Süreç bugün bu noktaya gelmişken, inisiyatif alması gereken ve hele ki seçim arifesinde olduğumuz hesaba katıldığında ‘radikal demokrasi’ ve ‘yeni hayat çağrısı’ gibi afili lafların karşılığı bu olmamalıdır.

2015 seçimlerine yaklaşırken gündemi meşgul eden en önemli gündem maddelerinden bir tanesi de HDP’nin baraj meselesidir.
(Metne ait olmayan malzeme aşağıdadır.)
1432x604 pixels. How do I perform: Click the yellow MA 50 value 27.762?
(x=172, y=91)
Bu konuda hakkaniyetli yorum yapan uzmanlar HDP’nin barajı ancak silahların bırakılması noktasında alacağı ilkesel duruş ve niteliksel bir sıçramayla geçebileceği noktasında hemfikirler. Bu da çözüm sürecine yöntem ve hedefleri arasında bir hiyerarşi oluşturmadan total bir şekilde sahip çıkmasıyla mümkün hale gelebilir. Dolmabahçe açıklaması bu şansı HDP’ye bir kez daha verdi. Ne yazık ki HDP’nin şimdiye kadar aldığı pozisyon PKK’nın silahsızlanma fobisinden kaynaklı tereddütlerini yansıtıyor.
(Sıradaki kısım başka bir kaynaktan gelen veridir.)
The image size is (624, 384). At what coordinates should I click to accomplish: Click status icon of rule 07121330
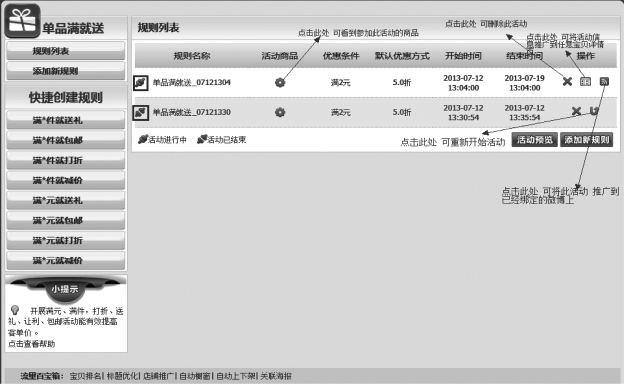pyautogui.click(x=140, y=113)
Üzerinden bir hafta geçen tarihi açıklamanın medyada “Kürtler bizi sattı mı?” ve “Öcalan Demirtaş’a çizik attı mı?” düzeyinde magazinsel tartışılması açıklanan metnin sembolik ve niteliksel önemini geri planda bırakıyor. Türkiye demokrasi tarihinde eşsiz yeri bulunacak bu açıklama üzerinden çeşitli korku senaryoları üretilmeye devam ediliyor. Bir taraf süreci ihanete eşlerken diğer bir kamp barış karşısında demokrasinin feda edildiğini her gün işliyor.  Hükümetin her fırsatta dillendirdiği gibi “bu ülkede hiçbir insanın onurunu, vicdanını zedelemeyecek bir süreç yürütülüyor” açıklamasının kanıtı ve açıklanan 10 maddelik metin ile demokratik gelişime sunduğu katkı ortada olan Dolmabahçe açıklamasının gösterdiği tek bir yol var: Siyaset konuşsun ki silahlar sussun. Bu konuda her kesimin çıkarması gereken dersler var.